What is the opera singer Nathalie Stutzmann doing on the cover of her new album with a baton in her hand? She may be a Prima Donna, but she’s certainly wearing the pants for this recording, in which she sings with and conducts her own period ensemble, Orfeo 55, even wielding a tambourine on the final track.

The French contralto is undoubtedly a musicians’ singer, and her insights into this repertoire, as a frequent star of Naïve’s Vivaldi opera edition, are invaluable.

Prima Donna emphatically reclaims these arias from the castrati, acknowledging Vivaldi’s own preference for the warmth of the female contralto voice. He would have loved Stutzmann’s – smooth and velvety across all registers and precise in coloratura despite a rich vibrato. Her focus, however, seems to be sculpting a fine melodic line rather than building the kind of dramatic intensity needed in Juditha’s Agitata infido flatu. She is at her most persuasive, then, luxuriating in the slower tempi of Cor mio che prigion sei and Transit aetas. But some high-energy moments impress: lively recitative in Gemo in un punto e fremo, a peppy L’innocenza sfortunata (this version is the most fun I’ve heard on disc) and Con la face di Megera with its “cruel bloodshed”, “barbaric fury” and a single, powerful low D.
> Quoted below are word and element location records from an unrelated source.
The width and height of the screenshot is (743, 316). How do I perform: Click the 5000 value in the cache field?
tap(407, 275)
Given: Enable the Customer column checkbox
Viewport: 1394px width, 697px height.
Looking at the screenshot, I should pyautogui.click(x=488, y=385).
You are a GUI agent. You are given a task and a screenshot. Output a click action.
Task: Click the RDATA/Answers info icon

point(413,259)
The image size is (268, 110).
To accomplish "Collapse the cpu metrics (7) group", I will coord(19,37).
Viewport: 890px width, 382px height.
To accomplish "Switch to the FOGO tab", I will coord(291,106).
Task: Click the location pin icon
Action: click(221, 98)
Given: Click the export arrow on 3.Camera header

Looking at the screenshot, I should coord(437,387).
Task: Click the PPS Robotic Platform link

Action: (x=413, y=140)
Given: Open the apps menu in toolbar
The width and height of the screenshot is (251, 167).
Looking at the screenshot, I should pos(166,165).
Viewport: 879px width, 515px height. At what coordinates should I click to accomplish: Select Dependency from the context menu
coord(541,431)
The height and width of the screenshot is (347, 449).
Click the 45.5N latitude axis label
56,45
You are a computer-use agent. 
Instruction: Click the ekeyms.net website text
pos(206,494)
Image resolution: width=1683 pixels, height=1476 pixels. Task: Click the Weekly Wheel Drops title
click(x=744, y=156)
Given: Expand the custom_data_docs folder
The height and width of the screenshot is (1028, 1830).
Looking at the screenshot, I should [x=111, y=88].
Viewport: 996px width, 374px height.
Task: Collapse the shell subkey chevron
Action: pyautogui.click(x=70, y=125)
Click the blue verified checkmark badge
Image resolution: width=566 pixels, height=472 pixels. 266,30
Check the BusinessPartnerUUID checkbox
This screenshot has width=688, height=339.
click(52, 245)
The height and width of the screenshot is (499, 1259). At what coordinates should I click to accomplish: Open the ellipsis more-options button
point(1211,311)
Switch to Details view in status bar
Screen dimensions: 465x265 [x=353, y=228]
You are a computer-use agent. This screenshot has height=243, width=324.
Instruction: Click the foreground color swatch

She reveals her prowess as a conductor in the three-movement sinfonia from L’Olimpiade. Unlike many Vivaldi vocal recitals there is plenty of orchestral variety to maintain interest – stately horns, lusty recorder and the delicate strains of a psaltery emerge as memorable details. Whether singing trouser roles or conducting, Stutzmann is a leading lady of distinction.